1. I think the most valuable upskill a highly-ambitious person from my generation can make is understanding the role of dopamine, the receptors, and what causes its release in our brains. Training that to align with our goals is the most important challenge of our time.

  • We have all already started to realize just how harmful smartphones and especially infinite-scrolling apps like TikTok, IG Reels, and YT Shorts are, but they have their benefits and are perhaps the only form of social communities which is a human necessity, for the globally connected world that exists today. Going cold turkey is not a solution.

  • I’ve been learning as much as I can for the past 8 months from Huberman, from my new book, and various other research papers and studies Claude summarizes for me. I cannot stress how incredibly life-changing it has been for me to understand those patterns and easily predict how my body and mind will function in the next few days after I feed it junk (attention-invading content).

2. I have never seen two apparently distinct attributes found more commonly together than ego and insecurity, and likewise on the flip-side, humility and confidence. Intelligent, talented and resourceful people are often detached from this curse, and are nearly always better people to have around simply because their self of identity comes from their own achievements. They realize that shrinking the pie’s size might give them get them a wider slice, but never actually, a greater chunk of pie.

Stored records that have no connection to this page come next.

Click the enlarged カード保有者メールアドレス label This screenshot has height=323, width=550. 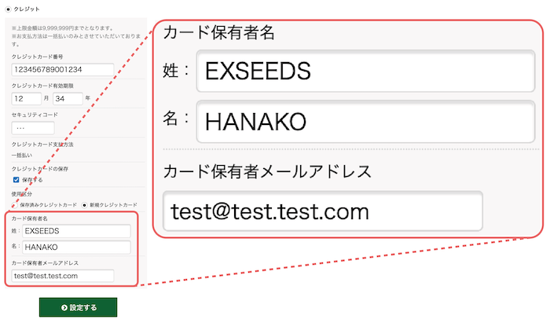[x=266, y=171]
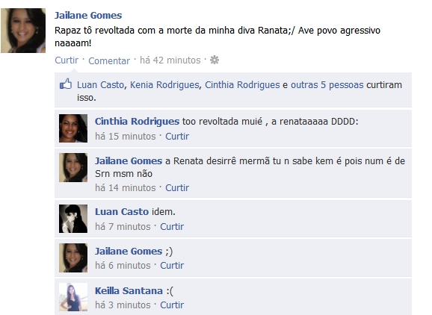Open Cinthia Rodrigues's comment avatar
Image resolution: width=432 pixels, height=315 pixels.
tap(73, 128)
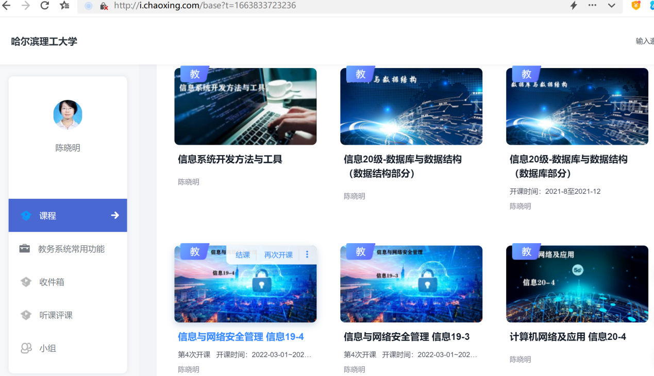
Task: Open the 信息与网络安全管理 信息19-4 course link
Action: click(241, 337)
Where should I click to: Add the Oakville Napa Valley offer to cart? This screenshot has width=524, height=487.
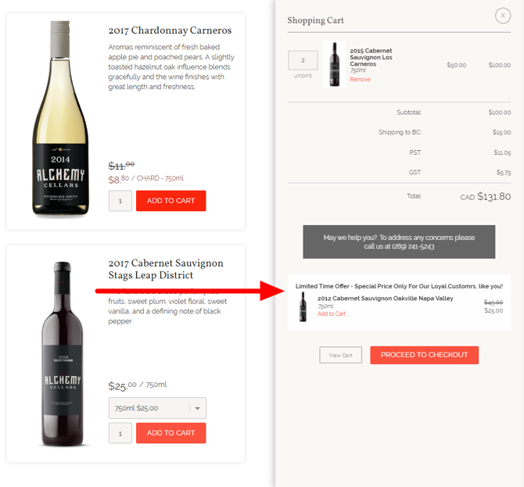(332, 314)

3. Forgiveness, I’m learning, is valuable. I always used to believe in the proportional relation between discipline of training to the exceptionality of outcomes, but funnily, Duolingo over the past year has made me think differently. I think, their forgiveness of inconsistent behaviour over time has made me more disciplined with practice, and overall increased the amount I would have learnt otherwise.

This was empirically reinforced when diving down the rabbit hole of simulation studies around the prisoner’s dilemma. Molander (1985) found that noisy, uncertain environments like the world we find ourselves in need forgiveness. We self-sabotage ourselves by punishing each and every mistake without leaving margin for uncertainty.